Essa ideia era tomada de alguns médicos que asseguravam ser a doença mental também
produto da desordem e por isso os manicômios deviam ocupar-se do disciplinamento
dos doentes, colocando-os para trabalhar, na convicção de que a ordem física redundaria
na ordem mental. Dessa perspectiva, não importa que o trabalho dos presos ou dos
loucos seja ou não rentável ou útil, porque é um valor disciplinador em si mesmo, como
podia ser o famoso quebrar pedras.
O disciplinamento devia ser levado a cabo na medida do talião, ou seja, de uma dor
equivalente à provocada pelo delito. A obssessão pela retribuição exata levou Mr.
Jeremy a projetar uma máquina de açoitar, para que a intensidade da dor fosse uniforme
e não ficassse entegue ao arbítrio do carrasco. Ainda que a guilhotina não tenha sido
inventada por ele (foi criada na França), o certo é que ela foi imaginada respondendo ao
mesmo critério.
As leis penais são feitas hoje em dia pelos assessores dos legisladores, de acordo com a
agenda definida pelos meios de comunicação de massa, mas no começo do século XIX
as projetavam os penalistas e, quando estes tomaram a ideia de Bentham, acabaram
elaborando códigos penais com penas fixas e longas listas de agravantes e atenuantes,
prevendo percentuais para cada um. Assim foi redigido, por exemplo, o primeiro código
penal do Brasil, em 1831, e seus comentadores anotavam os difíceis cálculos
matemáticos para cada caso, porque não se conheciam as calculadoras e nem todos os
juízes haviam obtido boas notas no secundário.
Cabe esclarecer que os panópticos nunca funcionaram como Bentham havia imaginado,
pois logo os presos descobriram sua lógica e a superlotação fez com que a visão fosse
interrompida com os múltiplos obstáculos.

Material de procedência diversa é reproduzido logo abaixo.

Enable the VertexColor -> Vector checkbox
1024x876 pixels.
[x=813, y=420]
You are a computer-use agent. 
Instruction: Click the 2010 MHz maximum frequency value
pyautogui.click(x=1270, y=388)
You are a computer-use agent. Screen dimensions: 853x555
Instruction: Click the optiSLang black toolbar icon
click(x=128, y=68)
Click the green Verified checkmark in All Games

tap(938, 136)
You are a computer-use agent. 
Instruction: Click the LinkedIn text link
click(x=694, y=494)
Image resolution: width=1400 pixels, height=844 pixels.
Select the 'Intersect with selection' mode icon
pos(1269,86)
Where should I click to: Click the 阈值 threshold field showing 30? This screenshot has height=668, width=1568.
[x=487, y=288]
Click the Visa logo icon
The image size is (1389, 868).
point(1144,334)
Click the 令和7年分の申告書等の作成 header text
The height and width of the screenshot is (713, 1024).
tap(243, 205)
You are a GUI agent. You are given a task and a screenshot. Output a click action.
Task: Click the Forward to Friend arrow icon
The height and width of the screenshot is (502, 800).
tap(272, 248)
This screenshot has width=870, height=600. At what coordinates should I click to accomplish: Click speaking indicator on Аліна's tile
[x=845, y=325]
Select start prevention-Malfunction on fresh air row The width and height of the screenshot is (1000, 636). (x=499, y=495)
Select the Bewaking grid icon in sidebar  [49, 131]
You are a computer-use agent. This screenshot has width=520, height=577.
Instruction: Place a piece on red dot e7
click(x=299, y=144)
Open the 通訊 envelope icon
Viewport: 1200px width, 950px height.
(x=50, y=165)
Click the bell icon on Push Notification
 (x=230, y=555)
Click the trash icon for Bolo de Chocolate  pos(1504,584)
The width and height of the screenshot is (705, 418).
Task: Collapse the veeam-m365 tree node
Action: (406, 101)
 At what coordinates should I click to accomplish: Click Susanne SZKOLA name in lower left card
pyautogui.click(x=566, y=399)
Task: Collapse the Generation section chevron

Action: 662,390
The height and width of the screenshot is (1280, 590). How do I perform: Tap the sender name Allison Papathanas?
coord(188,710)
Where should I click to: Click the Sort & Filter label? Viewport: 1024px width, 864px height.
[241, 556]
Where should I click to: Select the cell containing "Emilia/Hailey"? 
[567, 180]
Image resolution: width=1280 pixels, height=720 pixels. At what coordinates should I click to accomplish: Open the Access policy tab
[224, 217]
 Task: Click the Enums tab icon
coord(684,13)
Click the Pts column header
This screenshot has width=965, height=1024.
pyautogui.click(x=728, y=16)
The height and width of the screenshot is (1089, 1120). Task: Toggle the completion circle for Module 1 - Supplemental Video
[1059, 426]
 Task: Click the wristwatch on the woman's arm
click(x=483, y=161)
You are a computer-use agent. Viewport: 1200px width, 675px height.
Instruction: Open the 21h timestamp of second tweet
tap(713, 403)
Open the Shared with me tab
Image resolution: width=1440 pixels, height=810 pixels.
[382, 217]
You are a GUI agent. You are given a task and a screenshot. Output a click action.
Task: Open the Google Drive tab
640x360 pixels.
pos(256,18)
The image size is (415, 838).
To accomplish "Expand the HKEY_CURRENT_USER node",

O disciplinarismo dos utilitaristas deu muito o que falar nos anos setenta do século
passado, quando Foucault o considerou diretamente um modelo social e, na Itália, Dario
Melossi e Massimo Pavarini publicaram um livro intitulado Cárcere e fábrica, em que
destacam uma matriz comum com o disciplinamento para a produção fabril nas origens
do industrialismo. Um professor argentino, Enrique Marí, contribuiu para enriquecer
essas reflexões entre nós.
Os utilitaristas não admitiam que existisse nenhum direito natural anterior à sociedade e
sobre o qual esta não pudesse avançar. Os direitos deviam ser respeitados unicamente
porque sua lesão havia provocado mais dor que felicidade.
Era claro que o utilitarismo de Bentham encerrava uma concepção criminológica, pois
fincava a etiologia do delito na desordem da pessoa e, por conseguinte, surgia daí uma
política destinada a combatê-lo mediante o disciplinamento, que importava a pena
talional no curioso aparato inventado.